Information Frictions, Investment Promotion and Multinational Production: Firm-Level Evidence
Countries make use of a wide range of policies to attract multinational firms but identifying the effect of such policies is difficult. Combining firm-level data on both the location of these firms’ foreign affiliates and detailed service-specific information from Costa Rica’s investment promotion agency (IPA) over time, we find that IPA support significantly increases the probability that a multinational firm establishes its first affiliate in the country but has generally no impact on the expansion of its presence thereafter. We then show that this effect is primarily driven by the resolution of information asymmetries. It is stronger for IPA information services and on multinational firms from countries and in sectors facing more severe information frictions.
 Automatic Product Classification in International Trade: Machine Learning & Large Language Models
Accurately classifying products is essential in international trade. In this paper, we apply and assess several different algorithms to automatically classify products based on text descriptions. To do so we use agricultural product descriptions from several public agencies, including customs authorities and the USDA. We find that while traditional machine learning models tend to perform well within their training dataset, their precision drops dramatically when implemented outside. In contrast, large language models, such as GPT 3.5 and GPT 4 show a consistently good performance across all datasets, with accuracy rates ranging between 60-90% in all datasets. Our analysis highlights the valuable role of LLMs in product classification at scale and at enhancing the categorization of unstructured data.
 Linkages with Multinationals: The Effects on Domestic Firms’ Exports
In this project we examine whether and how linking up with multinational firms results in improved export performance for domestic firms, using a unique dataset from Uruguay that includes data on firm-to-firm purchases and sales both within and across countries. Our estimation results indicate that selling to a multinational firm is associated with a significant increase in the probability that a domestic firm starts to export, especially to a country where the respective multinational firm is headquartered or has an affiliate. This estimated effect is larger when the multinational firms themselves sell abroad and when the linkage intensity is higher.

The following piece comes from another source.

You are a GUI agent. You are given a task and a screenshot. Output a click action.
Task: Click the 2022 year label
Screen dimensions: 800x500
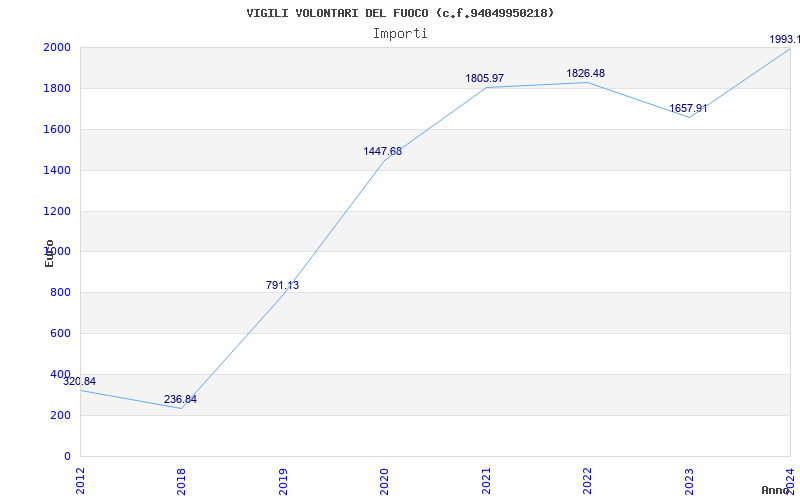pyautogui.click(x=587, y=480)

 Financial Constraints to Exporting: Evidence from Rwanda’s Export Growth Fund
Export-led growth has long been seen as a key to unlocking structural transformation. In pursuance of this goal, governments often enact industrial policies to encourage firms to overcome barriers to exporting. Despite their prevalence, we have little rigorous empirical evidence of the impact of these policies. In this project, we propose one of the first randomized control trials of industrial policy. We evaluate Rwanda’s Export Growth Fund (EGF), which provides large subsidized loans to exporters and potential exporters at preferential interest rates. We aim to generate exogenous variation in loan take-up through a randomized door-to-door marketing campaign.
 The Value of Organic Certifications
Consumer taste for organic products has grown, increasing demand and costs along agricultural value chains. We estimate the impact of the world’s largest agricultural certification system – USDA organic – on exporters from one of the world’s most important organic production regions – Latin America. For that purpose we use a novel dataset which combines the universe of agricultural export transactions from 10 countries in Latin America with the universe of firm-level organic certifications granted by the US Department of Agriculture since 2012. Our results indicate that certified firms increase exports to the USA relative to non-certified firms. Spillover effects are positive within firms, as certified firms increase exports of certified products to other destinations and non-certified products to the USA. Spillover effects are negative across firms: the more firms are already certified in the USA, the less that exports increase following certification.
IDB Blog Post on early version.
 Information Constraints in Supplier Linkages in Rwanda
In low-income countries multinational firms often do not source from local suppliers, importing a very high share of their inputs. Informational frictions likely deepen existing capacity constraints: large corporations are often unaware of local supplier availability and cannot easily verify their reliability. In this project, we aim to examine the key constraints that prevent large firms from sourcing domestically in Rwanda. We will focus on the role of information constraints related to: (i) identifying reliable suppliers, (ii) assessing the quality standards of potential suppliers and/or (iii) the lack of local knowledge about the exact quality requirements of multinational firms. Our final aim is to conduct a randomized controlled trial (RCT) of a firm-matching platform to connect multinational buyers established in Rwanda with local suppliers.